As HIV researchers around the globe work to advance vaccines against the devastating virus, the NIAID has awarded $17.3 million to the University of Massachusetts Medical School’s Dr. Shan Lu and colleagues to develop and manufacture a prime-boost candidate for a midstage trial.
As part of a program spanning 7 years, Lu’s team will work to create a manufacturing process for the experimental vaccine intended to produce doses for several hundred volunteers in a Phase II trial, according to the school’s release. If successful, the team could seek to leverage that progress for a Phase III trial ranging in the thousands of doses.
After two decades in HIV research, Lu said in a statement the manufacturing validation program is the “next stage” for the vaccine candidate. The team has “made incredible progress in developing a cocktail of antigens capable of producing antibodies using our ‘prime-boost’ method,” he said.
The funding comes during a busy year in HIV vaccine research and on the heels of an announcement by the NIH that it’s launching a large-scale Phase IIb/III HIV vaccine trial in South Africa later this year. That study will test HVTN 100--made up of one experimental vaccine each supplied by Sanofi Pasteur and GlaxoSmithKline ($GSK)--in 5,400 HIV-uninfected men and women with 5 injections over one year.

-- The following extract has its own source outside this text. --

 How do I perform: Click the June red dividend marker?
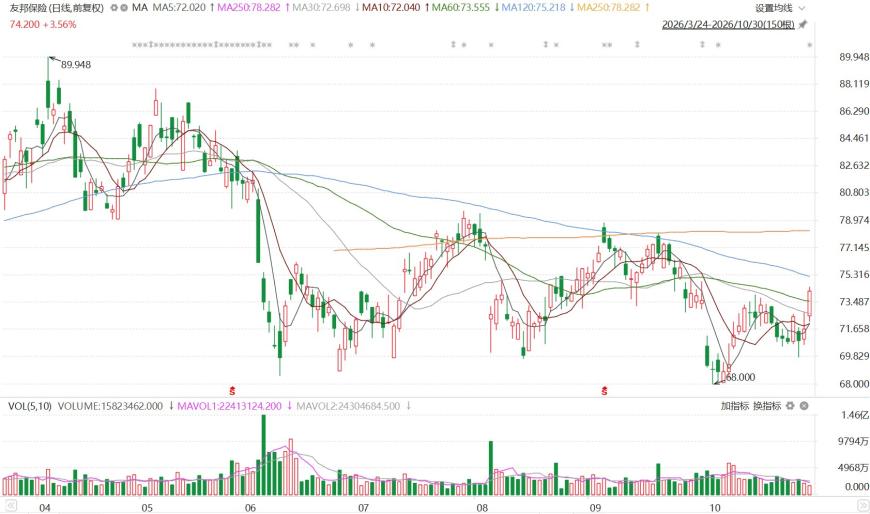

Aside from the NIH, players large and small have committed to the effort over the past year; Aelix Therapeutics launched with $12.7 million in January and the European Commission before that committed €23 million to a public-private partnership of 22 institutions.
For their approach, Lu and colleagues joined an in-house DNA vaccine with a recombinant protein-based vaccine. They’re expecting to further revamp the shot, according to a statement, and will work with clinical supply manufacturer Waisman Biomanufacturing on the next steps.